NHL lockout looms
September 4, 2012
For several months last year, many sports fans were nearly reduced to tears at the mention of a lockout. First, it was the ongoing collective bargaining that threatened the 2011 NFL season. It was the talk of the town. How could we live without our beloved football? Luckily, the crisis was averted and the season kicked off without delay.
Shortly after the NFL scare came the controversial and tense negotiations between professional basketball players and the NBA which effectively blocked the first two months of the regular season. The news of the negotiations was inescapable. If NBA Commissioner David Stern left the negotiating table to take a leak, it was the top story on Sports Center that night.
Now, another impending lockout threatens to leave fans, players and commissioners frustrated and seasonless. But the media coverage and general conversation about it has been glacial at best. The NHL is currently in labor talks with the NHL Player’s Association, and it isn’t going well. With the Sept. 15 deadline for a lockout looming, talks have failed to move past the philosophical stages, and the possibility of an NHL lockout is growing every day.
Remember, this is the same NHL and commissioner that in 2005 locked out an entire season in an unprecedented move that left fans angry and lost the NHL millions of dollars (although most players and administrators still found a way to get paid.) While the negotiators top priorities are different this time around, and the NHLPA has different leadership, the signs are all pointing toward lockout.

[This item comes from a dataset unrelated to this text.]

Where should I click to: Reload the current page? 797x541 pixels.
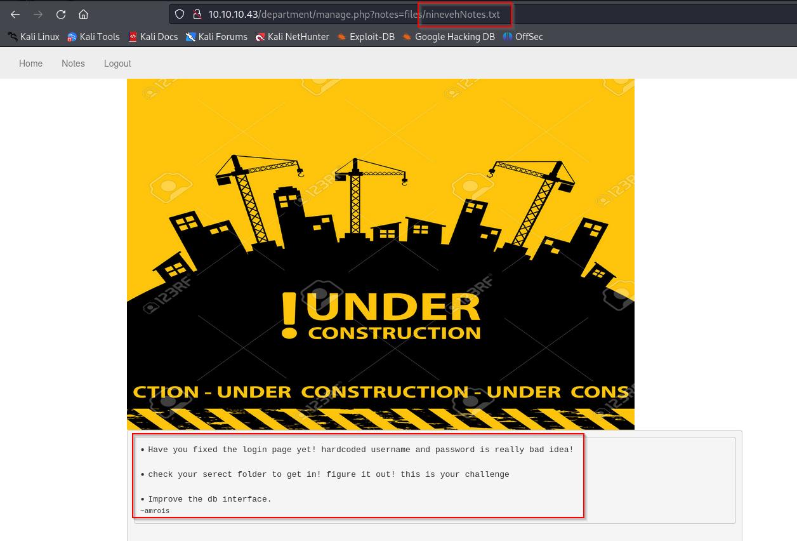(61, 14)
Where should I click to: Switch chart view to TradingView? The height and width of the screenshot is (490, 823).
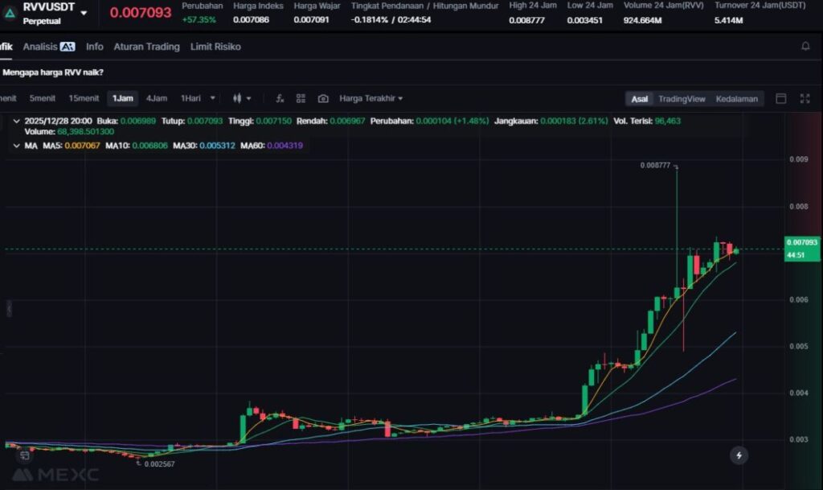682,99

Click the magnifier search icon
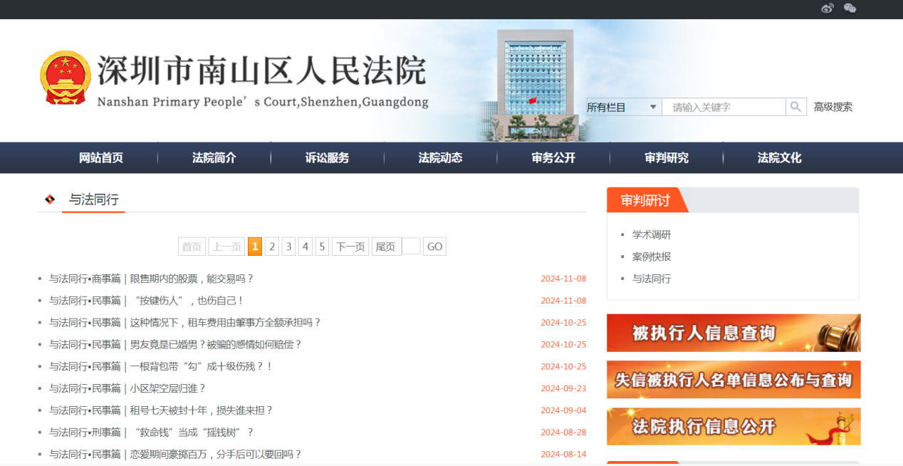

I am well aware that the NHL is the ugly stepsister of professional sports in the U.S. But in a town where the most recent championship came courtesy of the hometown hockey team, I would think people would be more upset. Major media outlets in Chicago and other hockey towns have been flagrantly ignoring the news, and I haven’t heard much about it from the spectator side either, aside from a few diehard fans.
Maybe people are sick of hearing about lockouts. Maybe people just don’t care about hockey. But the fact that all three major professional organizations have had or almost had a lockout in the past two years is something that deserves some ink. It is indicative of a major problem in the operation of the sports industry and a huge slight to fans everywhere. We, the fans, indirectly pay the salaries of everyone involved in big sports associations, so they should give a little more consideration to the consequences of cancellation. If they don’t, there may not be any money left to fight over.